Not without prosperity. It just happened. Abrams is a contractor who builds a small workshop in television producer Russell Morash's backyard. Morash is a producer on Julia Child's PBS show The French Chef, and has glimpsed other shows created by Abrams.

Morash commissioned the 13-episode television team of Abrams and host Bob Villa to renovate a Victorian home in Dorchester, a Boston suburb. Unexpectedly, Morash was now clapping his hands. A hit, in a simple PBS way. Over the next decade, the Old House continued to build a cult following, even with a small storyline. Abrams and Villa had a fight, after which Villa was reportedly fired from the show for bringing in a personal sponsor as opposed to a show sponsor.

Ibrahim continued. It still looks like the person who answered no one knows his name, let alone sings his name. He remembers his first public address at the Chicago Convention Center.

"It was like a stadium inside a building, and there were no people," he recalls. “Why did I go to Chicago for this? And when I entered, it was full. And it was my first experience knowing that - without realizing it - "This Old House" is so famous. And people love it."

I loved it until a friend of mine searched the Internet for "The Abram Moment" found a photo of a man with a famous carpenter tattoo.

Most of his followers are not sects. Abram seems to have easy relationships with people who have strong ties to the tree.

"People always say, 'Oh, we don't want to bother you. I say, 'Look, this is what I do, don't bother me, I love what I do and I'm glad you like what we do.'

These scenes were not written. They met, discussed what problem the unit would solve, turned on the camera and started chopping wood.

Home renovations can be a puzzle even for experienced hands like Abrams. "You can see them and you don't know until you start digging them," he said.

Abram was not alone in this matter. Other contractors like Tom Silva have a hand. "Tom and I like to find dirty things and try to build and fix them," Abrams said. He left the old house to die until the car arrived: "Sad to see."

"The New Yankee Workshop" is literally a different machine. All of Abram's dream equipment is mainly supplied by equipment manufacturers. Including his favorite, a 36-inch sander that weighs 2,600 pounds.
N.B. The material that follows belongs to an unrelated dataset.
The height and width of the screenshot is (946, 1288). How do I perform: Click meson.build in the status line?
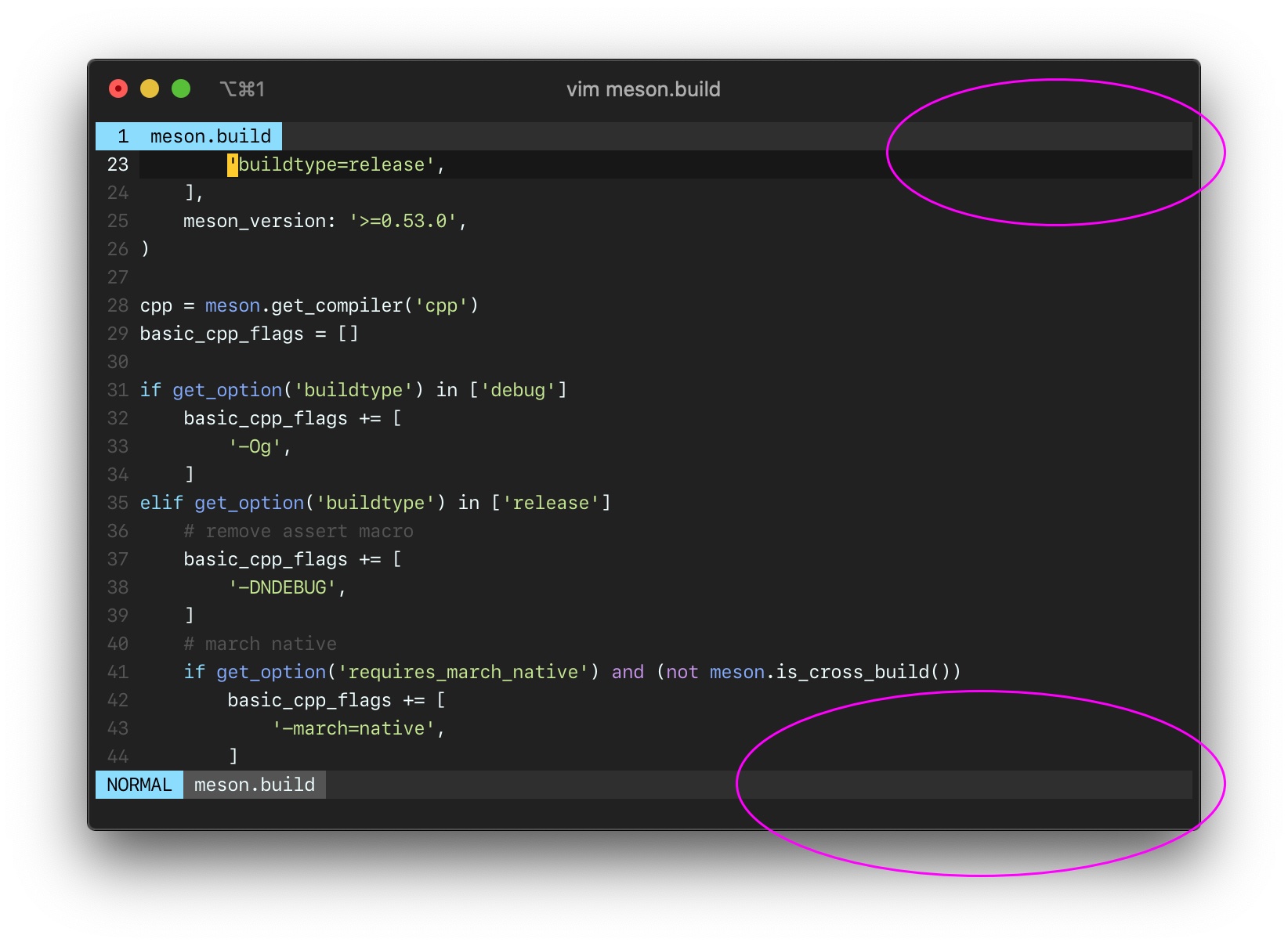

While Abrams worked with a lot of scrap wood, sanders and what he called "sandpaper" worked best with old wood filled with nails.
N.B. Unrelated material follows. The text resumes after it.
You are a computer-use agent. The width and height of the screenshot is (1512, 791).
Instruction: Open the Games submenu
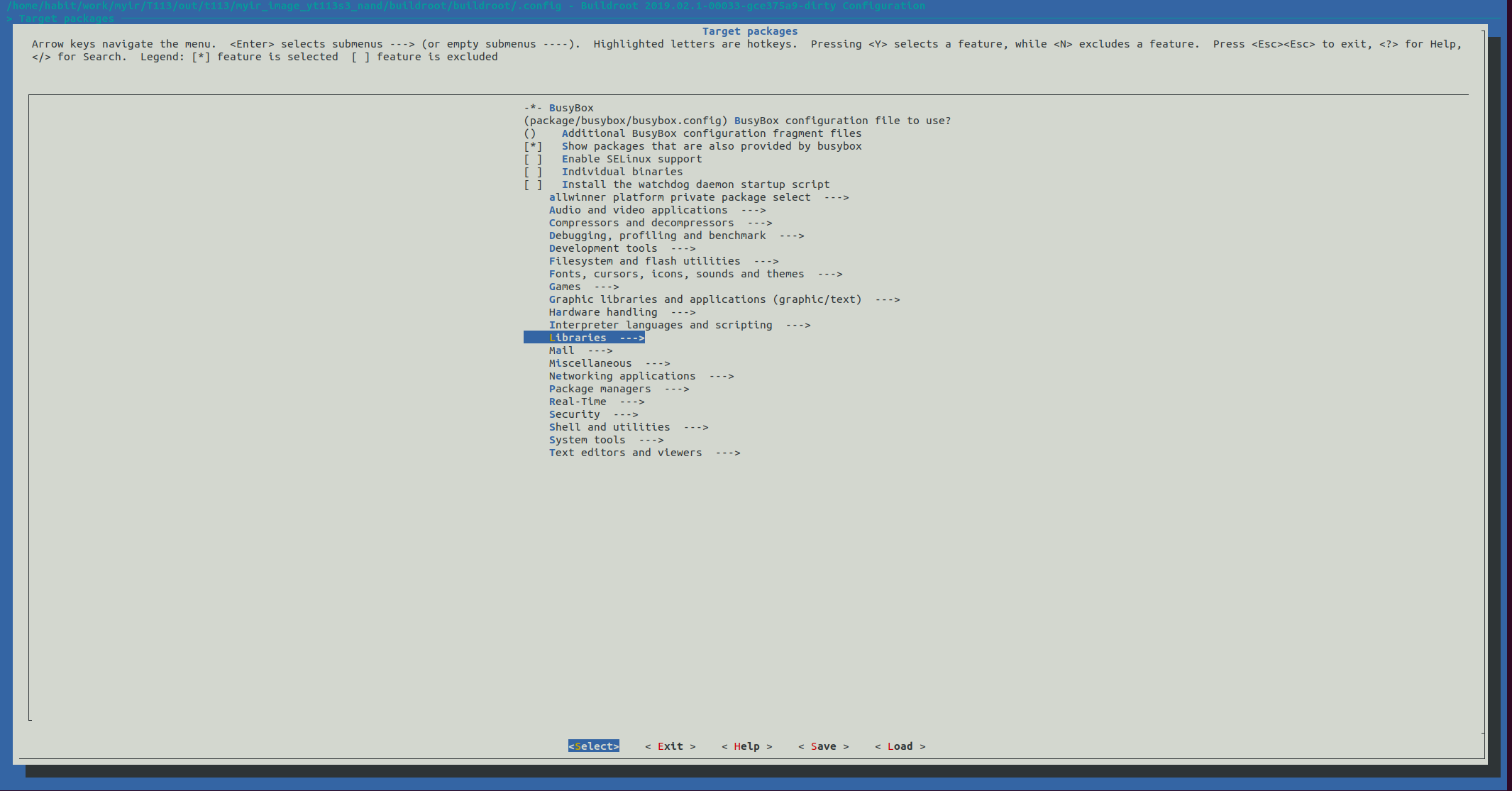[583, 287]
For making furniture, Abrams says your two essential tools are "a very good table saw and a very good mixer". He said the strangest designs he had ever made were a giant birdcage and bird feeder.

Programs like PBS' The French Chef usually share the same passion: the disdain for making the process look like a fantastic product. In the old "Victory Park," audiences could feel the enthusiasm of the late Peter Seabrook in his beautiful British accent, especially the amaryllis.

Oh, Abram had his moments. It once stood on the Golden Gate Bridge. In another broadcast, he said they took out the astronauts. But those moments just passed. Abrams holds a lot of home improvement shows these days that look like game shows.

"Building and renovating houses is an individuality, not a technique," he said.

Abram was not lost in the forest. Employees of "This Old House" have offered to stop by from time to time. He built a pottery workshop for his wife, he talked about building a small boat. and participate in woodworking in local schools. "It's very sad to see him disappear for so many years," he said.

And there is also a house.

“Because of the amount of time I spend on shows, I ended up in the house I live in now, which I built 30 years ago,” Abrams said.